À l'approche des beaux jours, quand les manches se raccourcissent et que les matières deviennent plus légères, la question du déodorant revient comme un marronnier… mais en version "clean". Dans cette vague d'alternatives naturelles, le bicarbonate de soude passe pour le héros simple, pas cher et efficace. Sauf que sous les aisselles, certaines expériences tournent au thriller cutané : picotements, plaques, brûlures et même coloration sombre. Une poudre de cuisine peut-elle vraiment faire ça ?

L'appel du naturel et le mirage de la poudre magique

Dans la salle de bain, la composition des déodorants est souvent le premier terrain de chasse d'une routine plus responsable. Entre listes d'ingrédients à rallonge, parfum trop présent et promesses marketing, l'envie de simplifier devient très tentante. Et quand l'été se profile, l'idée d'un produit "plus sain" sous les bras ressemble à une évidence.

La crainte des sels d'aluminium, des conservateurs irritants ou de tout ce qui sonne "chimique" pousse beaucoup de personnes à chercher une option minimaliste. Le bicarbonate coche alors toutes les cases sur le papier : facilement disponible en grande surface, multi-usage, économique, et réputé neutraliser les odeurs. Difficile de résister à cette logique de bon sens.

Ce qui rend l'adoption du bicarbonate si séduisante, c'est aussi son image : une poudre blanche, "propre", presque inoffensive. Dans l'imaginaire collectif français, c'est le produit à tout faire, le compagnon du ménage et des astuces de grand-mère. Alors pourquoi ne pas l'inviter aussi sous les aisselles ?

Quand ça picote un peu trop pour être une simple adaptation

Les premiers jours, l'impression peut être trompeuse. Le bicarbonate semble "marcher" contre les odeurs, et c'est souvent ce résultat immédiat qui fait oublier le reste. Puis viennent les signaux faibles : un léger échauffement après l'application, une sensation de peau "qui tire", un petit picotement quand la journée est chaude ou après une séance de sport.

Le problème, c'est que ces sensations sont facilement rationalisées.
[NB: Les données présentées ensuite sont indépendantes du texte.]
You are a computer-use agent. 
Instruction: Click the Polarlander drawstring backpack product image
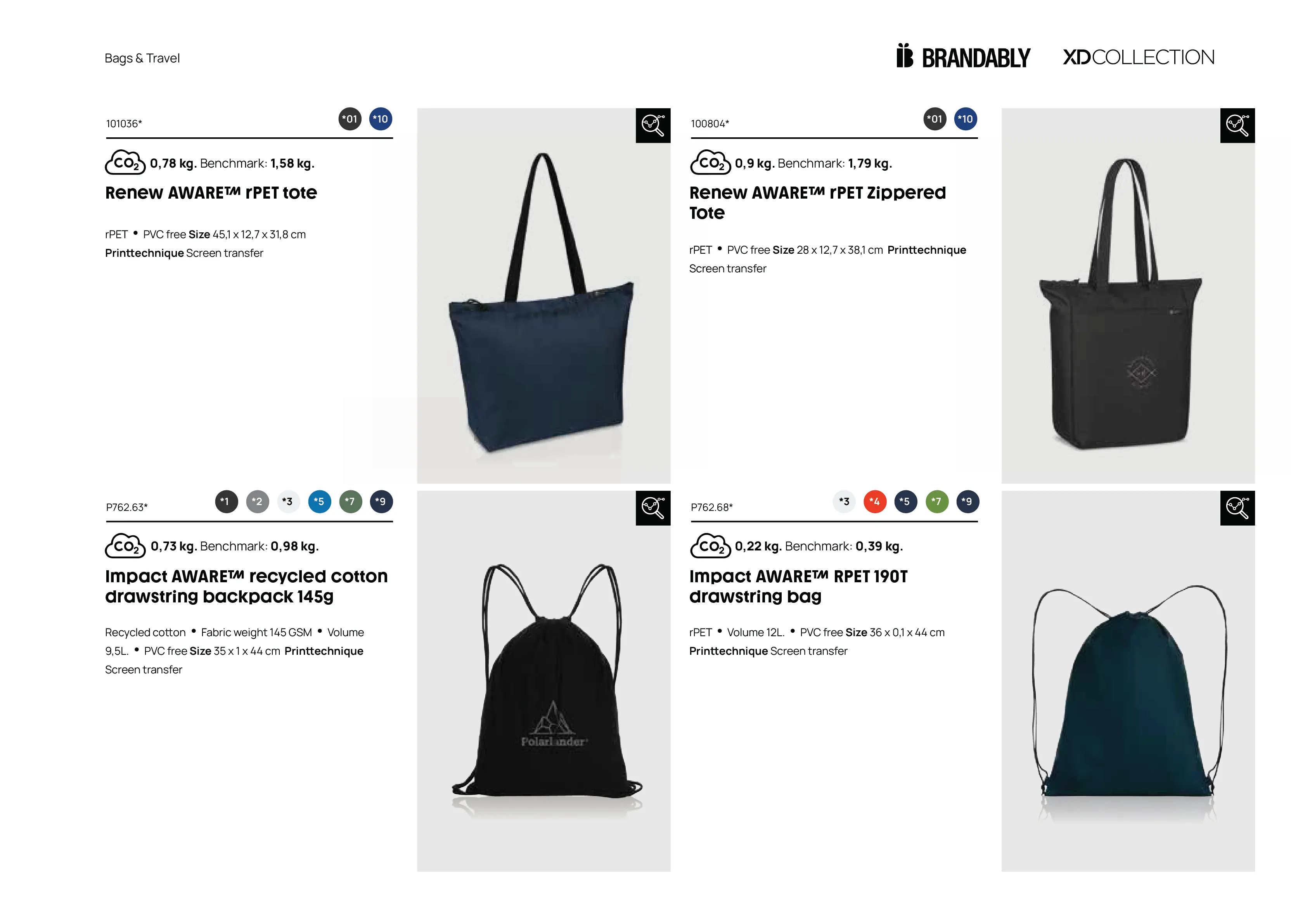pos(543,681)
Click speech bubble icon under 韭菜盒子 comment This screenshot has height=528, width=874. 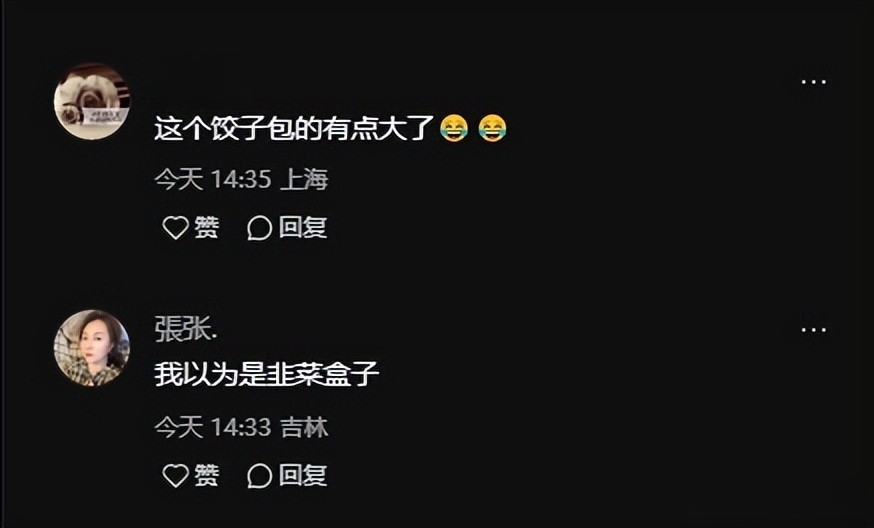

La peau "s'habitue", la transpiration "se détoxifie", le corps "s'adapte"… Autant d'explications qui circulent et encouragent à persévérer. Et comme la démarche se veut plus saine, l'inconfort est parfois interprété comme un passage obligé, presque une étape initiatique vers le naturel.

Sauf qu'une aisselle, ce n'est pas l'avant-bras. C'est une zone chaude, humide, soumise aux frottements, au rasage ou à l'épilation, et souvent enfermée dans des textiles. Bref, un terrain où la moindre irritation s'emballe vite. Quand ça pique régulièrement, ce n'est pas un détail : c'est un message.

Le choc devant le miroir : des aisselles meurtries et assombries

À un moment, l'œil ne peut plus ignorer ce que la peau crie depuis des jours. Les plaques rouges apparaissent, parfois nettes, parfois diffuses, avec une sensation de brûlure à vif. Dans certains cas, le contact avec l'eau ou le savon devient désagréable, comme si la zone était à découvert.

Et puis survient un phénomène particulièrement déroutant : l'assombrissement. La peau peut prendre une teinte brunâtre ou grisâtre, comme "sale" alors qu'elle est parfaitement propre. Ce n'est pas une question d'hygiène, mais une réaction cutanée. Cette hyperpigmentation est souvent la conséquence d'une inflammation répétée, un mécanisme bien connu : la peau, agressée, produit davantage de mélanine pour se défendre.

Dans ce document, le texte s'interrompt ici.